I know sometimes out of evil, greed, selfishness, love, fear, concern, or other reasons parents, family, or others impose rules and expectations that are sufferingly harsh.
When I was a teen (I live in the USA) I was sometimes locked in a government jail, kept as a secret prisoner. I was even tied up with ropes or kept handcuffed. I always wondered what was the point of the rope or handcuffs? I was already in a government fortress with steel doors and bulletproof glass. I wasn't going to be going anywhere because I couldn't escape!
It breaks my heart to hear your situation. I know that feeling of being kept prisoner, that feeling of being controlled.
I hope you can find the strength to stay strong and persevere. Know that no matter what, you can one day live free. In the meantime live free in your heart and mind. I used to dream when I was kept prisoner of being someplace free. I would dream I was in a loving safe places. I would dream I was back with my mom and dad, and the rest of my family. I would pretend in my mind things were different. Imagining and pretending really became tools to cope with the reality of my situation.

**Aim of the task:** Rewrite the text above, everything from "It breaks my" down to "of my situation.", changing "prisoner" to "captive" everywhere it occurs.

**Dataset extract:**

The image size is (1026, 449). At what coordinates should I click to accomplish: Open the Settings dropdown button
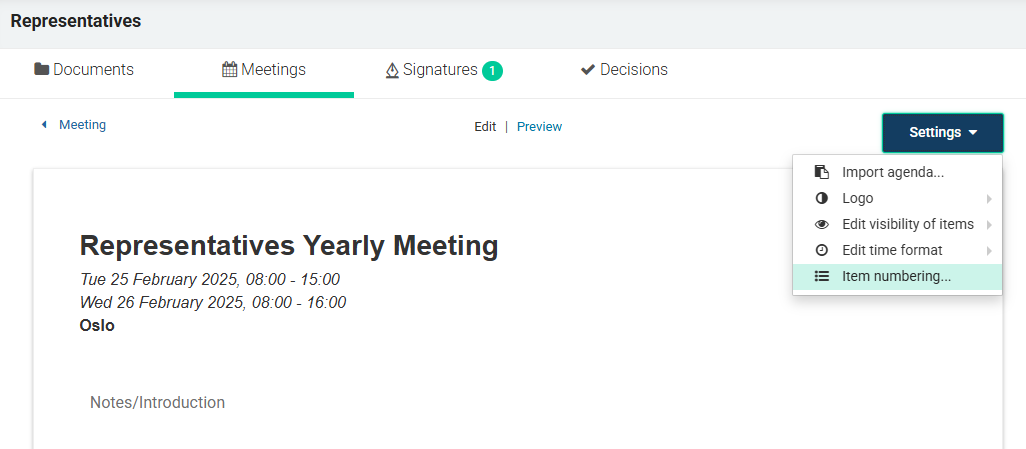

**Solution:**
It breaks my heart to hear your situation. I know that feeling of being kept captive, that feeling of being controlled.
I hope you can find the strength to stay strong and persevere. Know that no matter what, you can one day live free. In the meantime live free in your heart and mind. I used to dream when I was kept captive of being someplace free. I would dream I was in a loving safe places. I would dream I was back with my mom and dad, and the rest of my family. I would pretend in my mind things were different. Imagining and pretending really became tools to cope with the reality of my situation.